Soundtrack album by Emma Roberts
- Released: September 27, 2005
- Recorded: 2004–2005
- Studio: Phase One Studios (Toronto, Ontario, Canada), Pie Studios (Glen Cove, New York), House of Blues (Encino, California), and Unpronounceable Symbol (Encino, California)
- Genre: Pop rock
- Length: 36:01
- Label: Columbia
- Producer: Brian Malouf, Marshall Altman

Singles from Unfabulous and More
- "I Wanna Be" Released: September 2005; "Dummy" Released: December 2005;

= Unfabulous and More =

Unfabulous and More is the soundtrack album for the television series Unfabulous, performed by American actress Emma Roberts. It was released on September 27, 2005.

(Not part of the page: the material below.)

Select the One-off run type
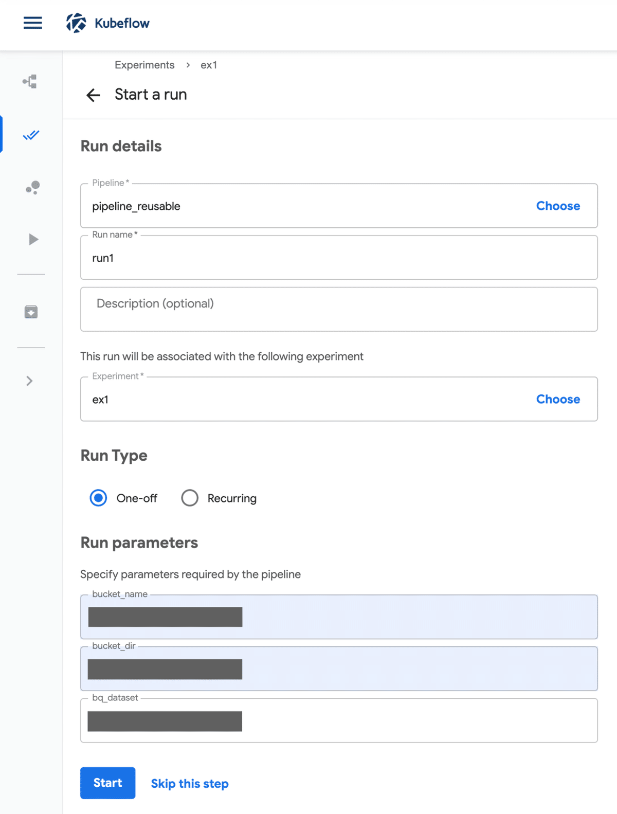This screenshot has width=617, height=814. click(99, 498)
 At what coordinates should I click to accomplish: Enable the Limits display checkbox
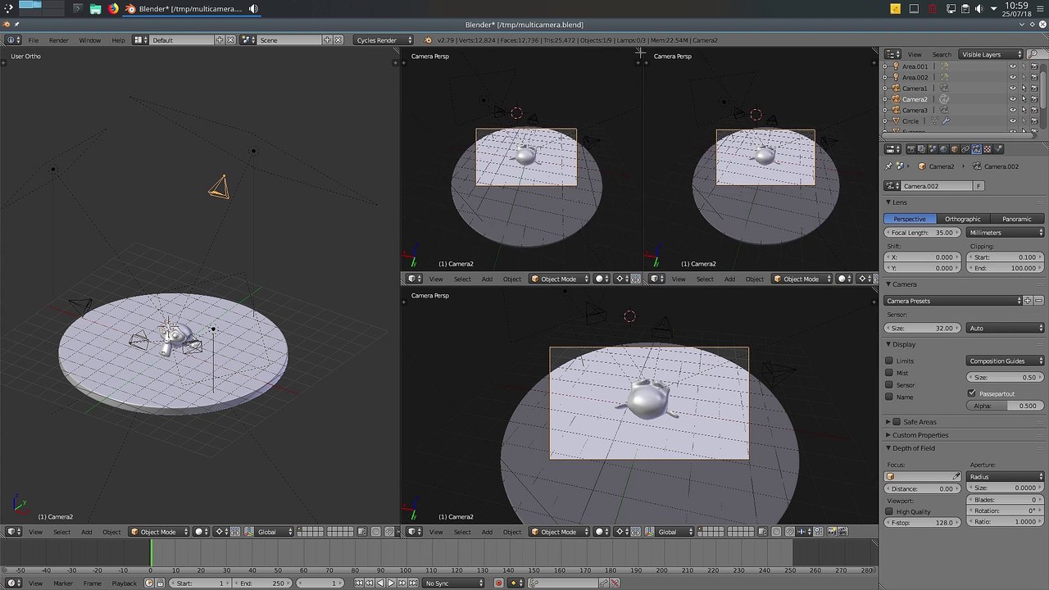coord(889,361)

The album contains songs from the show's first season, as well as several new songs. The tracks "I Wanna Be" and "Dummy" were both released as singles. The song "Mexican Wrestler", which was sung by Emma in the episode "The 66th Day", was originally on Jill Sobule's 2000 album Pink Pearl.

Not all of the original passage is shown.